You almost gave me a heart attack! Sous Vide foie baby!

All joking aside, if you ever need any advice or just a good vent once in a while, start a thread or shoot me a PM. I have gotten a lot of great advice from this community. A lot of good people here.

I know it's early, but do you have any clue on what your menu is going to look like ?


----------



## beastmasterflex (Aug 14, 2013)

Good luck sounds like it will be a fulfilling gig. 

De buyer pans.

Salmon/ham slicer

I might add though that the success of a place often hinges more on what you can learn to do without.


----------



## someday (Aug 15, 2003)

Thanks again guys.

Menu will come together in a few months. Have a lot of work to do with sourcing items, meeting with farmers, getting a sense of what is available. It will be creative, seasonal food but at a price point that encourages multiple visits. Know that is vague. Grass fed beef, local pork/lamb, east coast seafood (oysters, clams, etc). House made sausages, pasta, all that stuff. 

Looks like we'll be opening late summer, so peak time of year for a lot of stuff up here in NE. Getting very excited.


----------



## ljokjel (Jul 1, 2009)

Should consider a Thermomix.
As well what is called a Superbag here in Spain. Maybe its got a different name in the U.S.


----------



## someday (Aug 15, 2003)

ESSENTIAL kitchen list guys...ESSENTIAL. 

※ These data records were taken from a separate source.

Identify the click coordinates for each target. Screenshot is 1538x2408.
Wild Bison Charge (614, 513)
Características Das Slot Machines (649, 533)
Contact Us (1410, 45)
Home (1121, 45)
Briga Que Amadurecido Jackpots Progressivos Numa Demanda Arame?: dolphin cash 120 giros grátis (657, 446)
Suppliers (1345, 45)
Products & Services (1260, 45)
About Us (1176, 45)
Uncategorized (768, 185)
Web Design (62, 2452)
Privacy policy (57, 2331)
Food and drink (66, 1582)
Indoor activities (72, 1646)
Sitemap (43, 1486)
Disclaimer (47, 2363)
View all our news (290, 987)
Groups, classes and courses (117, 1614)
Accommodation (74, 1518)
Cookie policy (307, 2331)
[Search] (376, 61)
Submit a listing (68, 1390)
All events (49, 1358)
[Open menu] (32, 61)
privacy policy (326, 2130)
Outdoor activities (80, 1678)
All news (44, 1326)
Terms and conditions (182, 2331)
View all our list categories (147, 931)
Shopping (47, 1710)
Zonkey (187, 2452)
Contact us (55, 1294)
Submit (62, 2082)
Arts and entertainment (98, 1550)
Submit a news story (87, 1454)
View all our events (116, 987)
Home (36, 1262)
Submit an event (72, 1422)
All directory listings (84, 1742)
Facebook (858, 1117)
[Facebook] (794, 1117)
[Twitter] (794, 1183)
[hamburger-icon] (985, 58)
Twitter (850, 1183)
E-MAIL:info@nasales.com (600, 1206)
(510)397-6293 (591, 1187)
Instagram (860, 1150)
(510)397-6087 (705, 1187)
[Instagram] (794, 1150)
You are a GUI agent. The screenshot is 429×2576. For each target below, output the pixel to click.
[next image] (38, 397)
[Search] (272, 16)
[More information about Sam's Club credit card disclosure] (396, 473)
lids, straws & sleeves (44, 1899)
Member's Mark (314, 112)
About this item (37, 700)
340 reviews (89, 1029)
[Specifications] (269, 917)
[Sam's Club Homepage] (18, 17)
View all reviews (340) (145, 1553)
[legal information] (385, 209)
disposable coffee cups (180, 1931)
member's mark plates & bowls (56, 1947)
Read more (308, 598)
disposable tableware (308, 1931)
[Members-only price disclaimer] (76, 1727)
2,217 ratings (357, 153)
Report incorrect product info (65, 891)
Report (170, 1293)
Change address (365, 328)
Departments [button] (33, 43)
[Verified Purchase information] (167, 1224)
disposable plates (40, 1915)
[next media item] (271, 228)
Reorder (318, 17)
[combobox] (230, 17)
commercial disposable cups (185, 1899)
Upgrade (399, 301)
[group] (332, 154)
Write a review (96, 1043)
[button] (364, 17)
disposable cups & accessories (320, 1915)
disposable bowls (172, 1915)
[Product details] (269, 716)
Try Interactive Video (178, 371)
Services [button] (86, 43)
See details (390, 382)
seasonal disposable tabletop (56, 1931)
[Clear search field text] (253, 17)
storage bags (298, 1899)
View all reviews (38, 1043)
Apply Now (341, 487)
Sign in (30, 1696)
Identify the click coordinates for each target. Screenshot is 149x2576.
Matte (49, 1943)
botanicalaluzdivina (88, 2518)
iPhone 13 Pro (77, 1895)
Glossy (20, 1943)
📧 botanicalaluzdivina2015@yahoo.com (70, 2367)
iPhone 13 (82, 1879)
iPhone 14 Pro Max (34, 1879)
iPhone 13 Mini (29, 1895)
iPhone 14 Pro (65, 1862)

I suppose I could make a new "wishlist" category and add a thermomix and de buyer pans to it, but I somehow don't think that's in the budget. Thanks though


----------



## cheflayne (Aug 21, 2004)

fire

water

/img/vbsmilies/smilies/peace.gif


----------



## chef torrie (Mar 1, 2011)

Someday, roughly where abouts are you here in New England?


----------